RE: dynamic library cost (was RE: libtool, java woes)
- To: "'Jeff Sturm'" <jsturm at one-point dot com>, Tom Tromey <tromey at redhat dot com>
- Subject: RE: dynamic library cost (was RE: libtool, java woes)
- From: "Boehm, Hans" <hans_boehm at hp dot com>
- Date: Thu, 12 Apr 2001 14:30:38 -0700
- Cc: "Boehm, Hans" <hans_boehm at hp dot com>, java at gcc dot gnu dot org, gcc at gcc dot gnu dot org
> -----Original Message-----
> From: Jeff Sturm [mailto:jsturm@one-point.com]
> 1) If I have two shared libraries, both compiled with
> compatible releases
> of gcj but targetted to different GC libraries, is there any hope of
> loading them both into one process image (i.e. running two GC systems
> concurrently)?
>
> I'm thinking the answer is "no", but just thought I'd ask.

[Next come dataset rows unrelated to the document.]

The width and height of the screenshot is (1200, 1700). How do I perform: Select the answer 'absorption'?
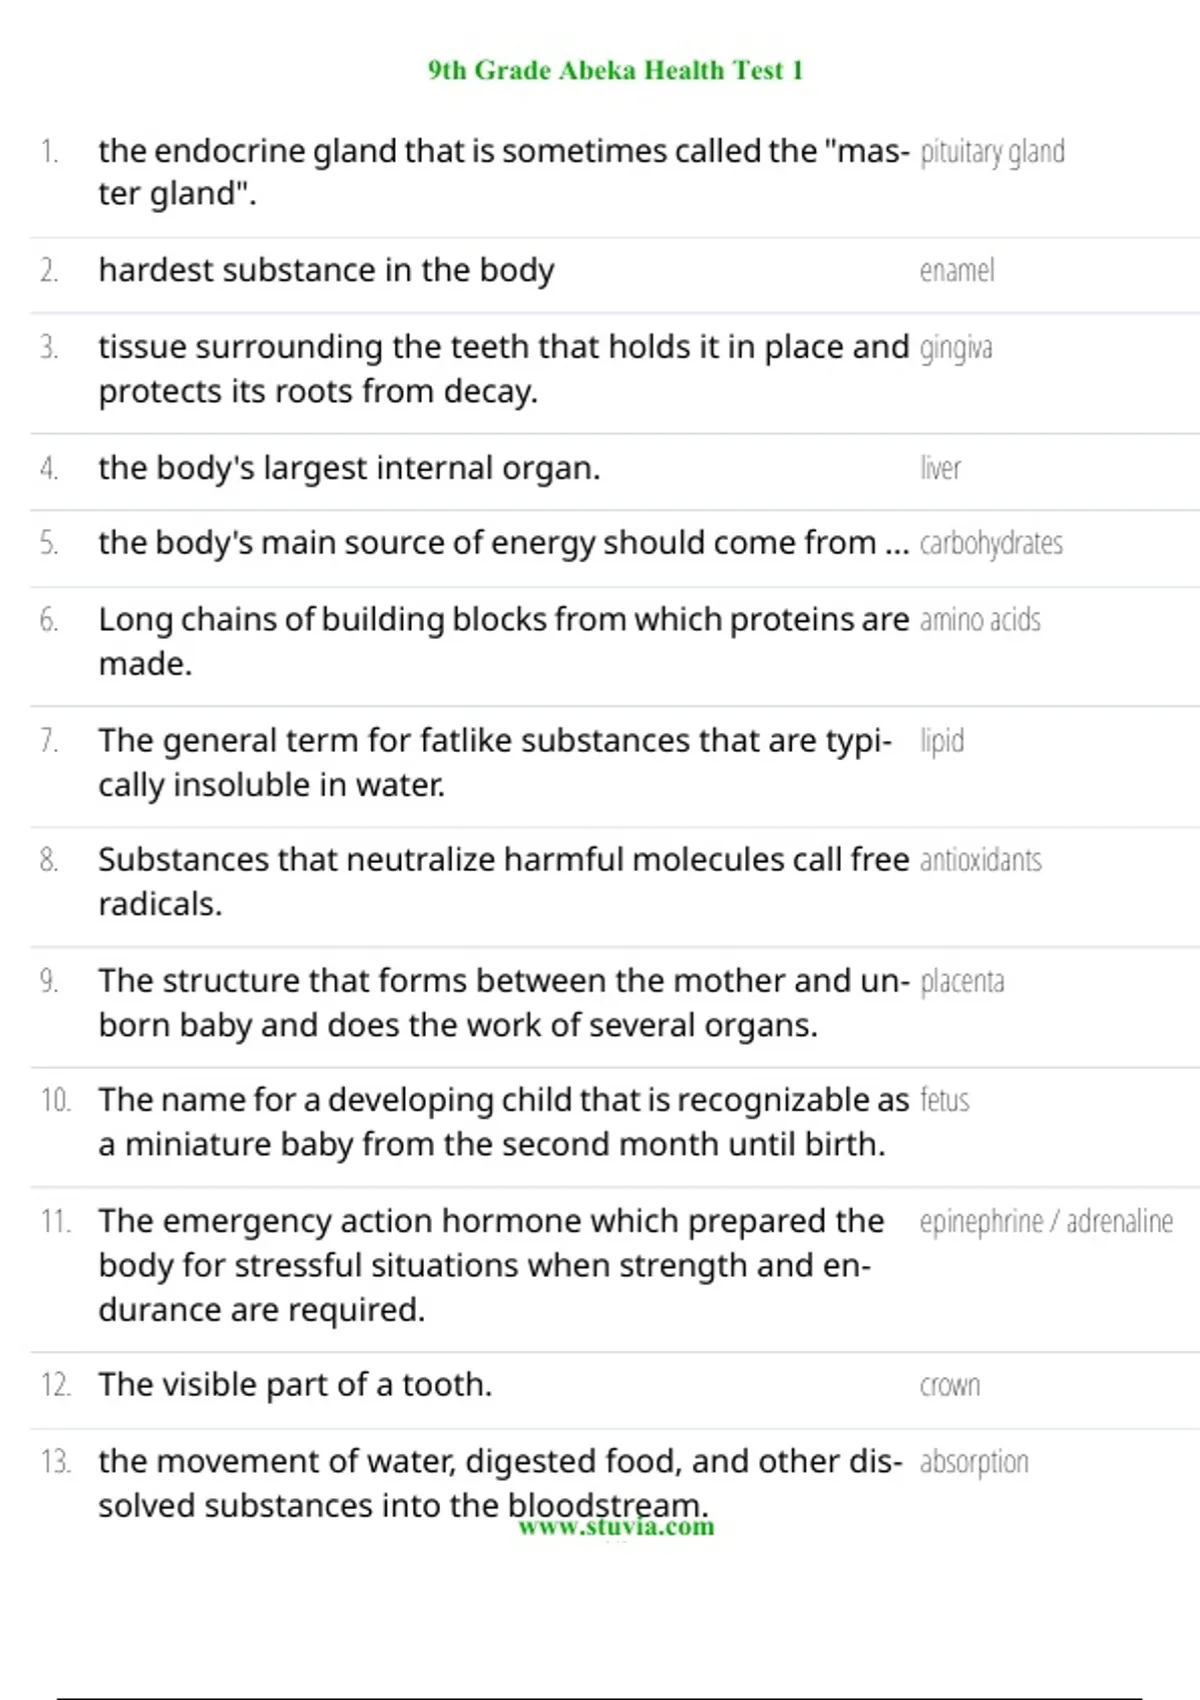974,1462
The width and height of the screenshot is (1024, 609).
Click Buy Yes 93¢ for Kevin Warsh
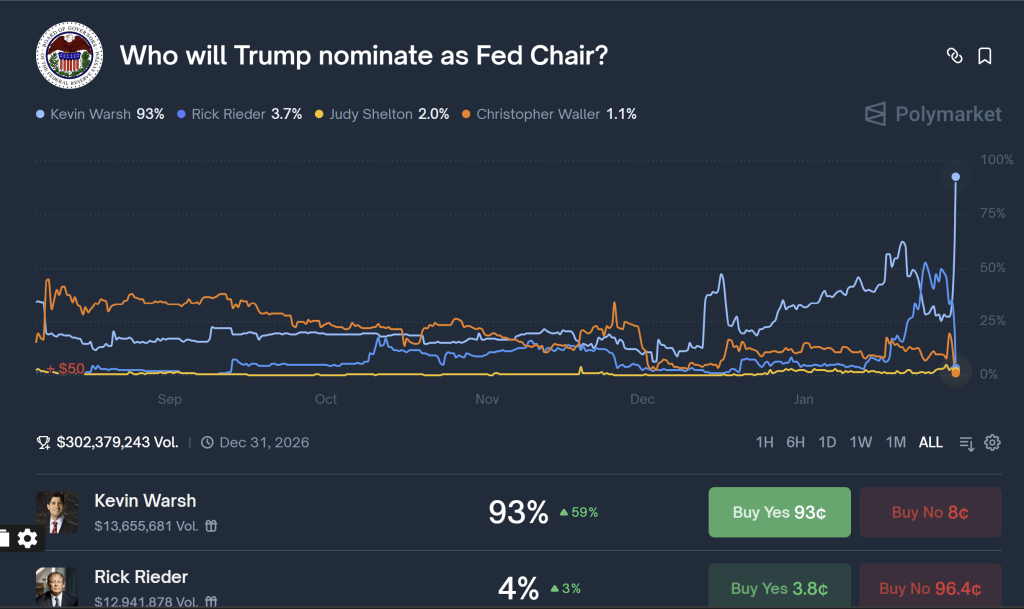click(779, 512)
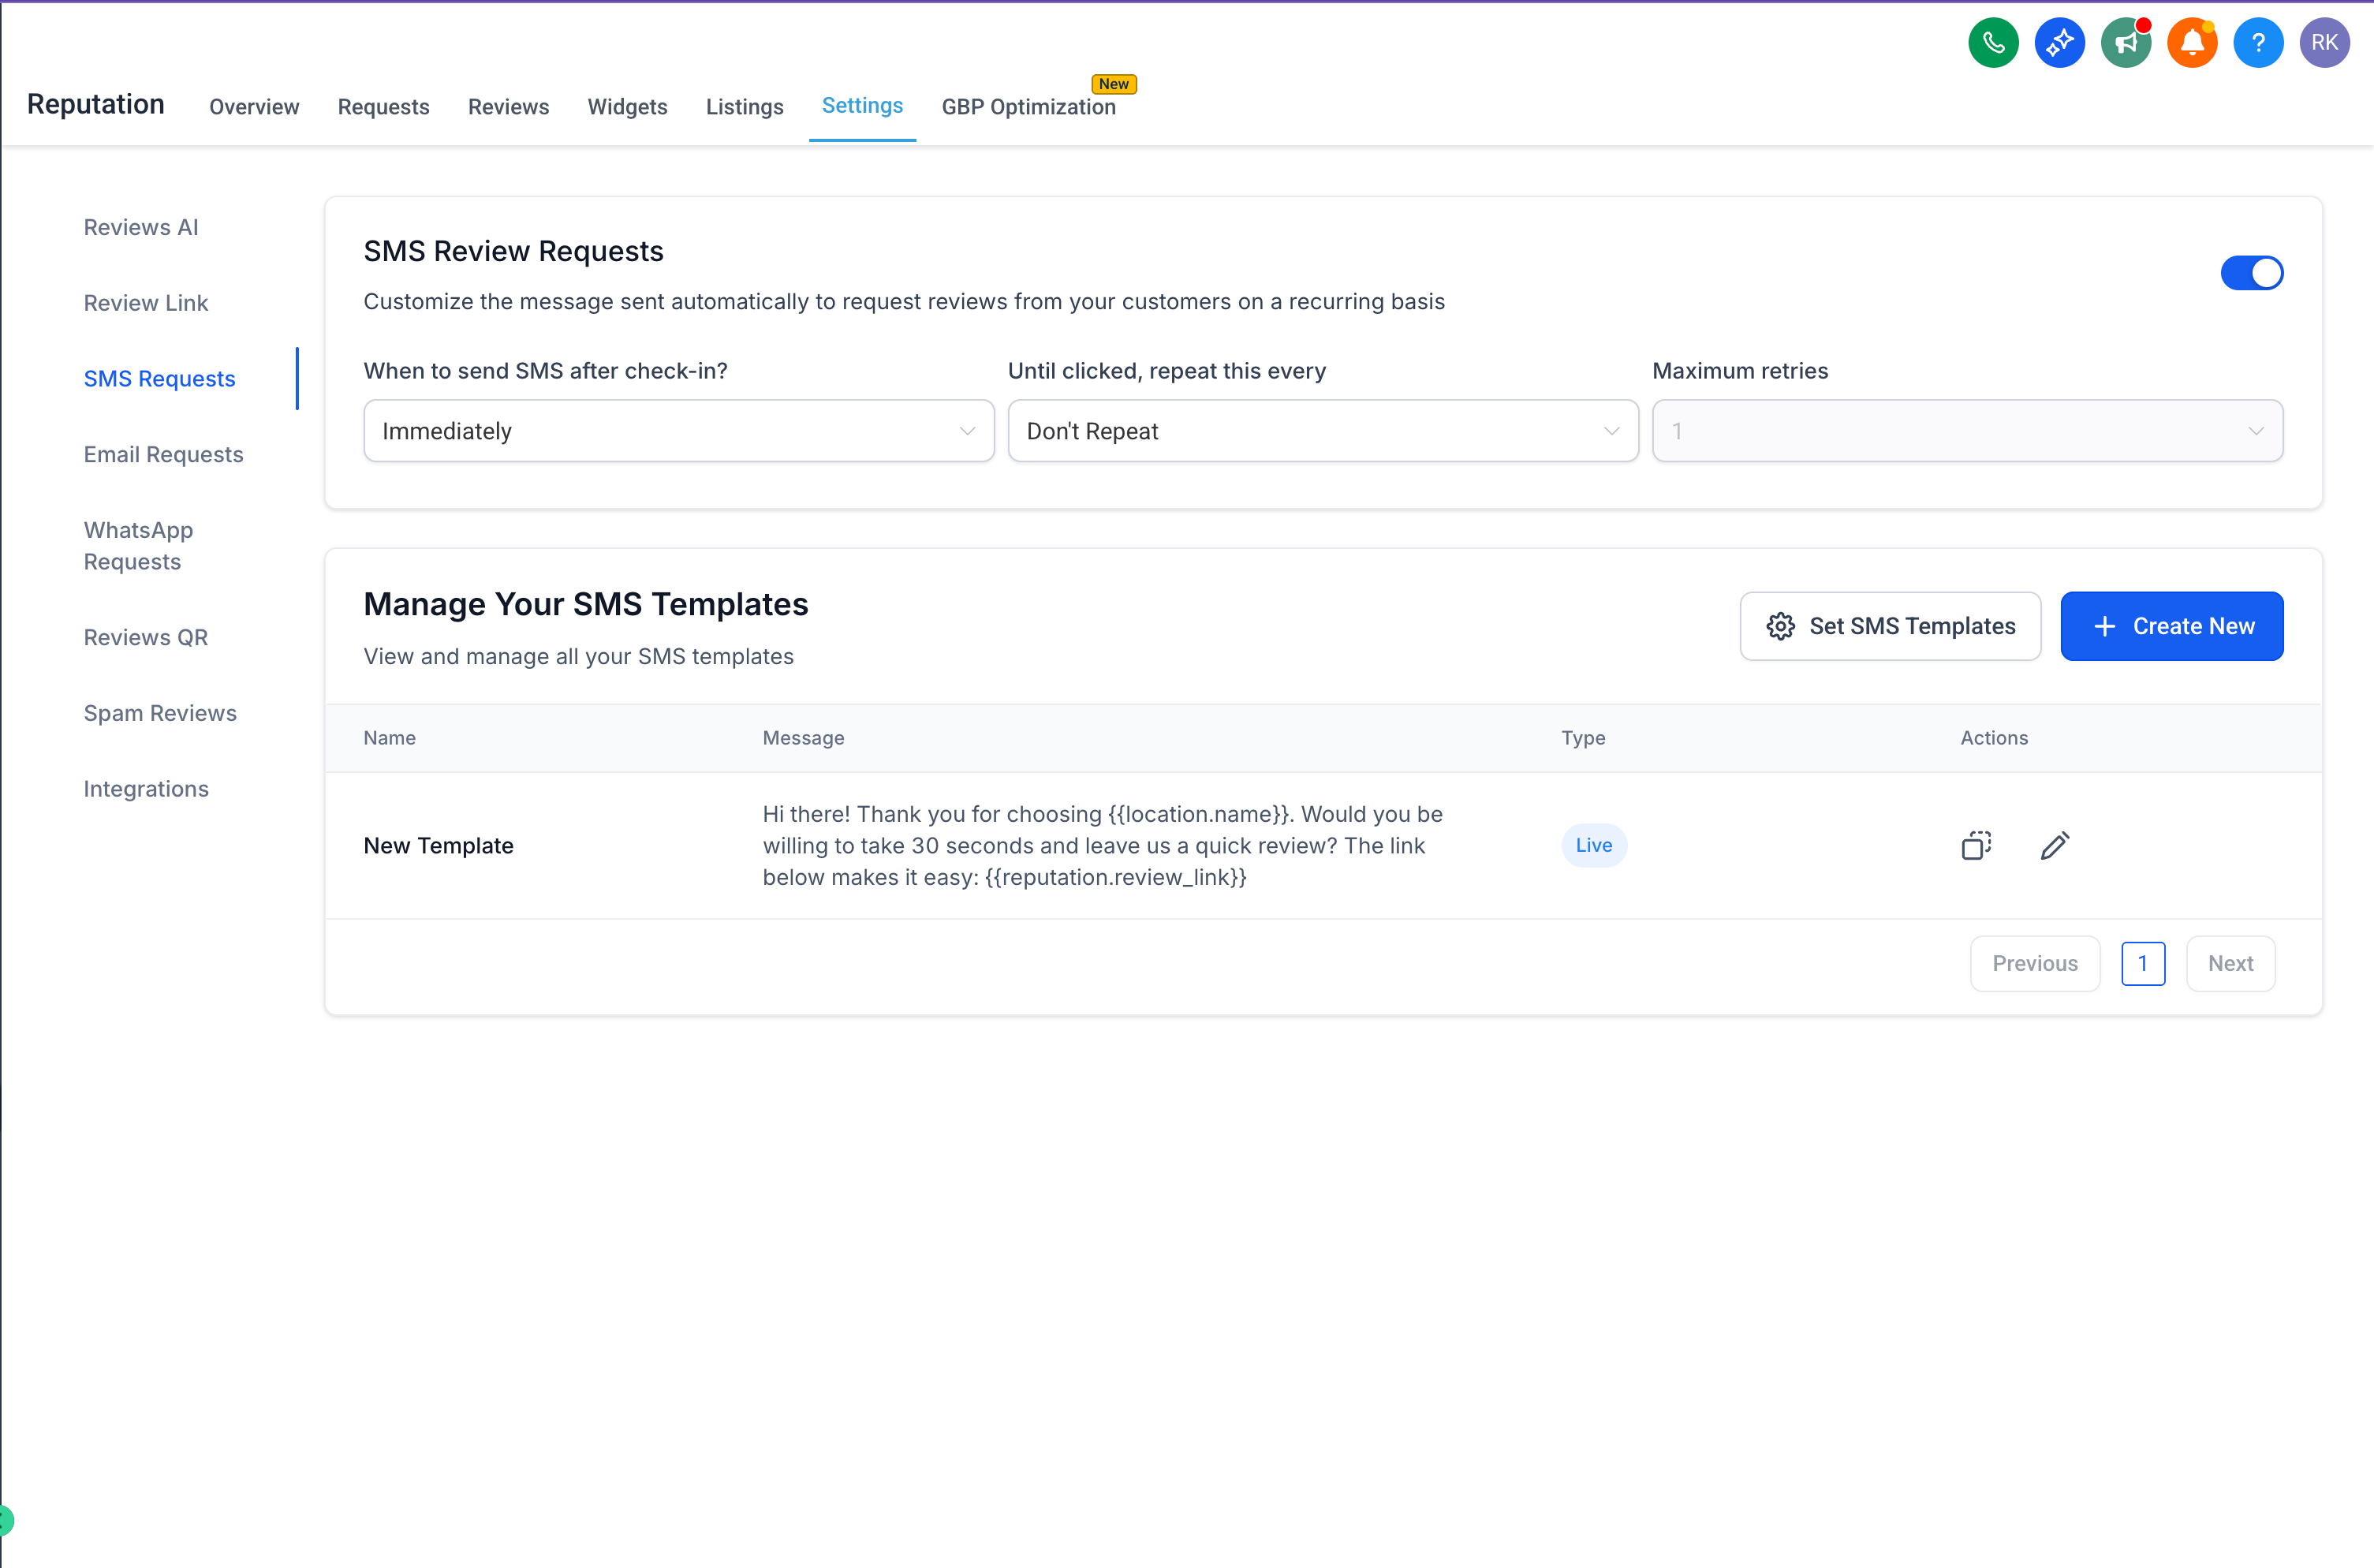Disable the SMS Review Requests toggle
Viewport: 2374px width, 1568px height.
coord(2251,273)
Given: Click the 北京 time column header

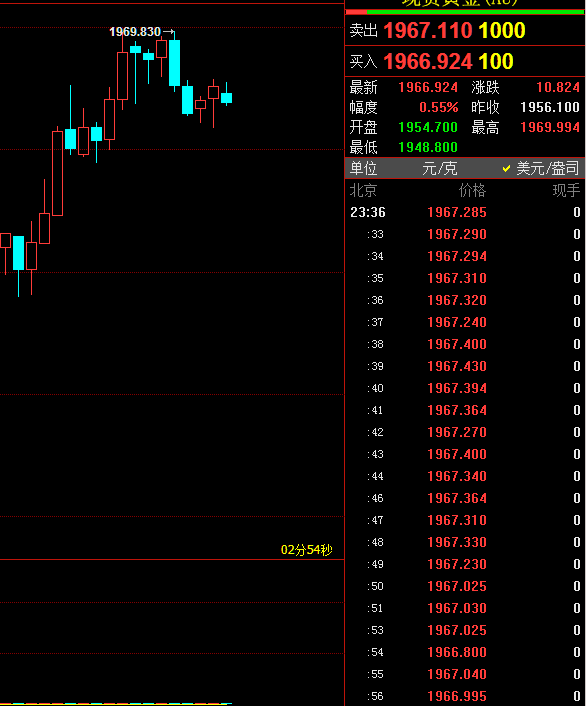Looking at the screenshot, I should pyautogui.click(x=363, y=190).
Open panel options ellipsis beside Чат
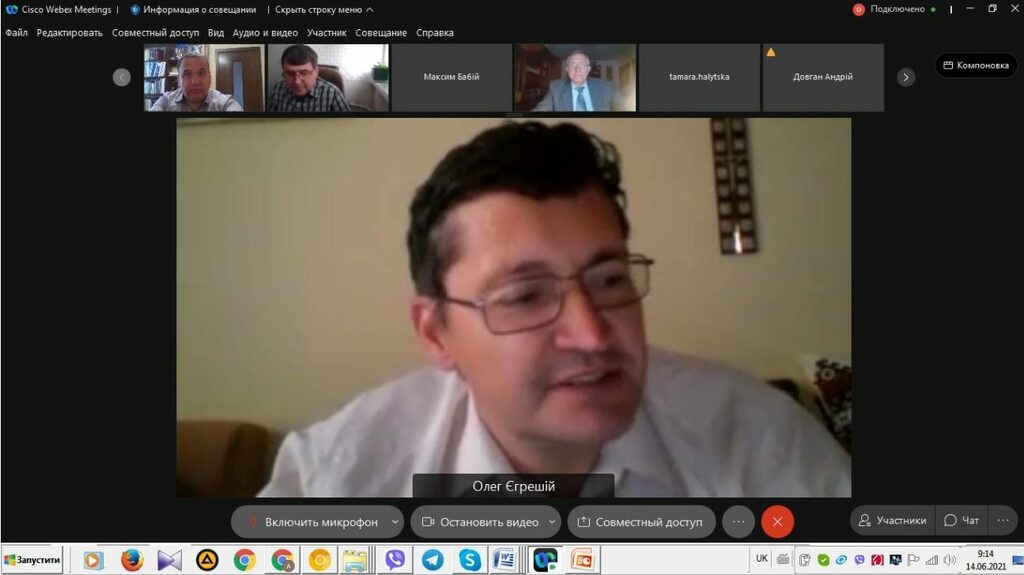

I also think the answer is "no". If you wanted to make the answer "yes",
you'd need a fairly elaborate protocol between the two collectors to handle
pointer chains that cross from the heap manged by one GC to the other.
>
> 2) If someone really wants pluggable GC (along with somewhat reduced
> efficiency), would it be practical to define a "generic" GC
> interface for
> this purpose? That would leave the choice up to the package
> maintainer.
>
> Suppose we had two GC libraries available today, named "boehm" and
> "copying". You could require that these two cannot be mixed
> freely, but
> either could be mixed with a "generic" which would use whatever GC is
> loaded at runtime.
>
I would be inclined to make direct calls into the GC a configurable option,
so that you can still go through _Jv_AllocObject if you desire (or probably
if you want to use JVMPI). I think that gets you this level of
compatibility, assuming both collectors can live with the same generated
code, which I suspect greatly restricts the space of possibilities. (As far
as I know, the only way to currently get a write barrier is with virtual
memory techniques. That means generational or incremental collection
requires virtual memory, and you only get update information at coarse
granularity. And you're presumably limited to a conservative stack scan.)